## Brief A
Write out the stretch of the Frank McGuinness profile from "We visited the" through "life they had." word for word.
## Brief B
Summarize the Frank McGuinness profile in two sentences.

## Passage given
┌────────

Frank McGuinness's journey from 'timid Donegal boy' to successful writer

We visited the writer in his office at UCD.

TheJournal.ie / YouTube

WHEN AUTHOR AND playwright Frank McGuinness looks around his office in UCD, things feel familiar and comforting.

In 1971, he came to UCD “as a timid boy from Donegal”, and had his first tutorial in the room that is now his office. A Buncrana native, McGuinness has made Dublin his home since he moved to UCD – but also shares a house in Donegal with his brother so that his niece can experience some of the life they had.

He’s going to be moving out of this office in June, when he retires. ”But I did a great circle to come back here,” he says to TheJournal.ie, nodding towards the copious books and notebooks surrounding him.

We’re here to meet McGuinness because of his nomination in this year’s Bord Gais Energy Irish Book Awards, which takes place on Tuesday 28 November. He’s nominated in TheJournal.ie Best Irish Published Book of the Year category for his latest book, The Woodcutter And His Family. The book explores the story of James Joyce and his family in Zurich, as Joyce faces his last days, with the title referring to a short story Joyce has written (which makes up the final part of the book).

└────────

## Material
┌────────

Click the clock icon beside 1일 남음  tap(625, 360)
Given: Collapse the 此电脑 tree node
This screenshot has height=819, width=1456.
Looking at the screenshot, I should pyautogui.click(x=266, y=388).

└────────

## Correct result A
We visited the writer in his office at UCD.

TheJournal.ie / YouTube

WHEN AUTHOR AND playwright Frank McGuinness looks around his office in UCD, things feel familiar and comforting.

In 1971, he came to UCD “as a timid boy from Donegal”, and had his first tutorial in the room that is now his office. A Buncrana native, McGuinness has made Dublin his home since he moved to UCD – but also shares a house in Donegal with his brother so that his niece can experience some of the life they had.

## Correct result B
Frank McGuinness, an author and playwright from Buncrana, arrived at UCD in 1971 as a timid Donegal boy and now works from an office in the same room where he had his first tutorial, which he will leave when he retires in June. He is nominated in the Bord Gais Energy Irish Book Awards for his latest book, The Woodcutter And His Family, which explores James Joyce and his family in Zurich as Joyce faces his last days.